İstanbul Girişimci Kadınları Destekleme Derneği Kurucu Başkanı gazeteci Nilgün Ege Karaçuha ve dernek başkan yardımcısı Esengül Güler’in önderliğinde düzenlenen İGKADER Maltepe Buluşması, kadınların cesaretini, emeğini ve vizyonunu aynı sahnede buluşturdu. Bu buluşma, hayallerini gerçeğe dönüştürmeye kararlı kadınların; bilimin, ahlakın ve dayanışmanın ışığında kadınların ve gençlerin geleceğine dair yeniden umut olduğunu gösterdi.

Hayalleri Gerçeğe Dönüştüren Kadınlar: İGKADER Maltepe Buluşması Umut ve Gücün Aynası Oldu



HABER / ZEYNEP ŞİMŞEK


İstanbul – Maltepe, 11 Ekim 2025

İstanbul Girişimci Kadınları Destekleme Derneği (İGKADER), Maltepe Erzurumlular Vakfı ev sahipliğinde gerçekleştirdiği “Kadınların ve Gençlerin Girişimcilik Yolculuğuna Güç Katacak Buluşmayla'' gercek deneyimleri ve bilimsel perspektifleri aynı sahnede buluşturdu. Program; İGKADER Kurucu Başkanı Nilgün Ege Karaçuha, Maltepe Belediyesi Başkan Yardımcısı Av. Nimet Karabulut, Fatinoğlu Holding Yönetim Kurulu Başkan Vekili Ali Fatinoğlu, Fenerbahçe Üniversitesi Yönetim Bilişim Sistemleri Bölüm Başkanı Prof. Dr. Erdal Şen ve Psikolog–Aile Danışmanı Jasmina Türkoğlu’nun konuşmalarıyla, kadınların ve gençlerin girişimcilik yolculuğuna hem moral hem yol haritası sundu.

(Çıkarılmış veri girdileri)
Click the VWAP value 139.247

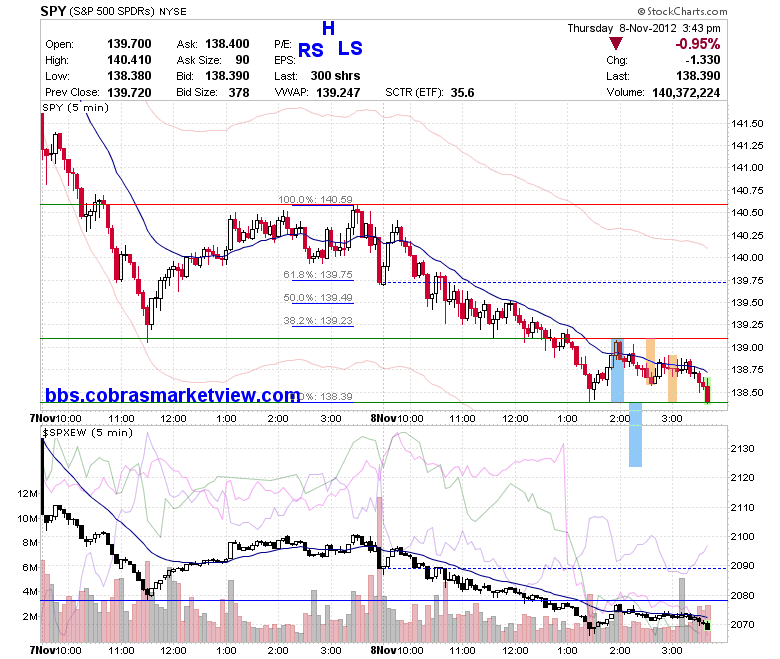338,93

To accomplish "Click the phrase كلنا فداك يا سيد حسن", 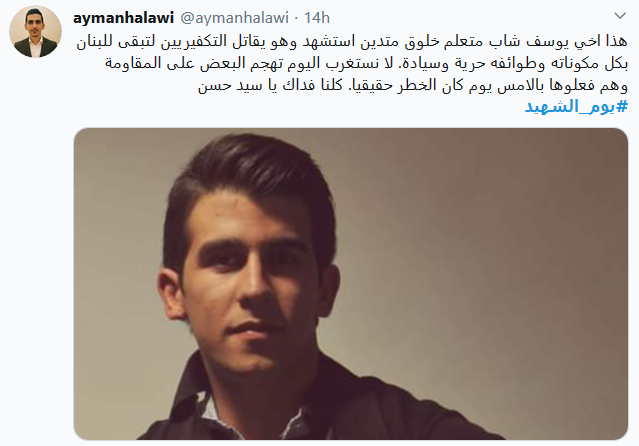I will point(270,85).
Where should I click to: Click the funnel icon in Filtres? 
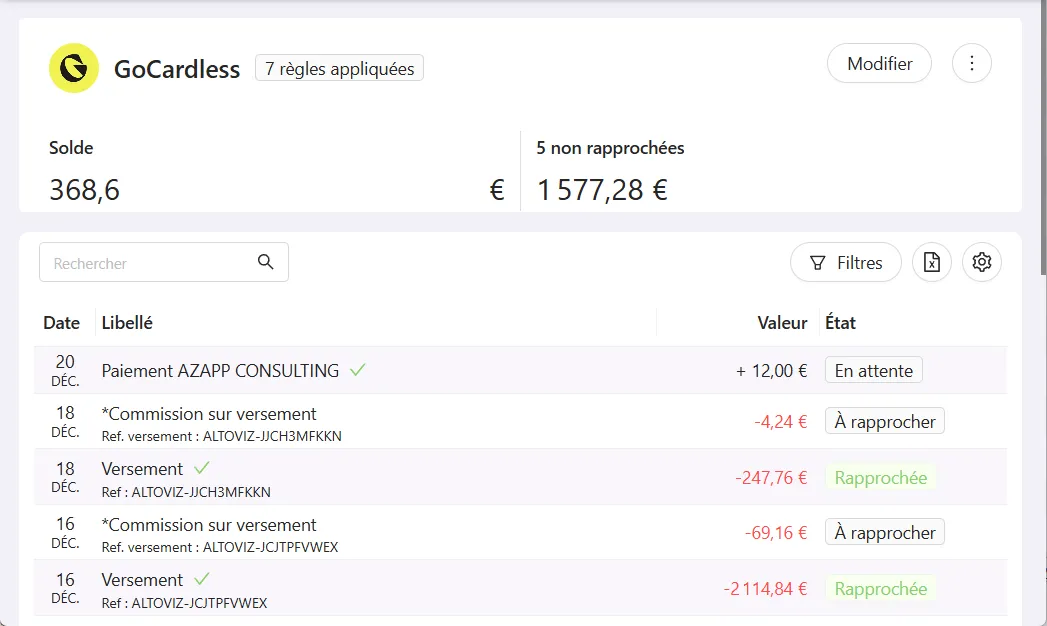[817, 263]
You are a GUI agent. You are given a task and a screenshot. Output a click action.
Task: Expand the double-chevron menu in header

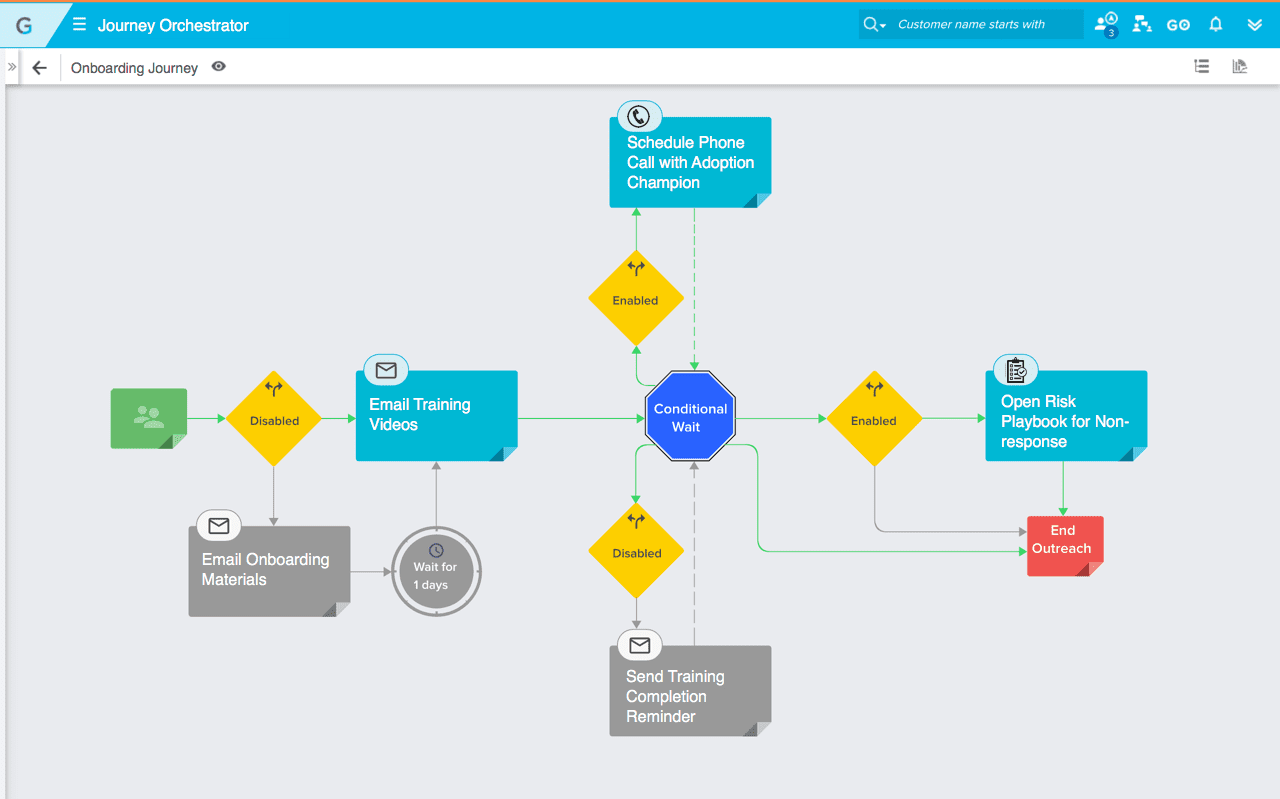coord(1255,25)
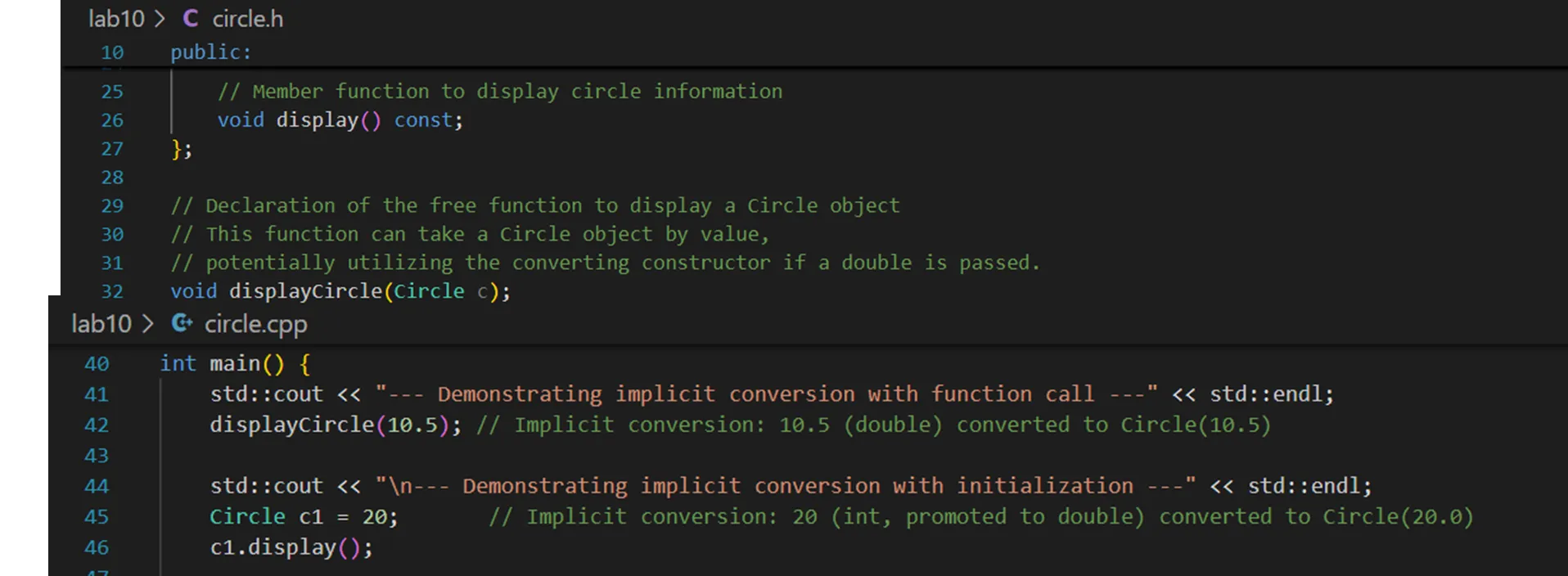Click line number 45 in circle.cpp gutter
The height and width of the screenshot is (576, 1568).
pos(97,517)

--- Yazılı Alıştırma A ---
Haberde İGKADER'in Maltepe buluşmasına hangi vakıf ev sahipliği yaptı?
--- Yazılı Alıştırma B ---
Satırlarda "You are a GUI" ifadesini içeren satırdan satırların sonuna kadar, iki uç da dahil olmak üzere, her satırı aynen çoğaltın. Resimleri yanıta almayın.
Satırların haberle hiçbir ilgisi yoktur.

--- Yazılı Yanıt A ---
Maltepe Erzurumlular Vakfı.

--- Yazılı Yanıt B ---
You are a GUI agent. You are given a task and a screenshot. Output a click action.
Task: Expand the double-chevron menu in header

coord(1255,25)
Click line number 45 in circle.cpp gutter
The height and width of the screenshot is (576, 1568).
pos(97,517)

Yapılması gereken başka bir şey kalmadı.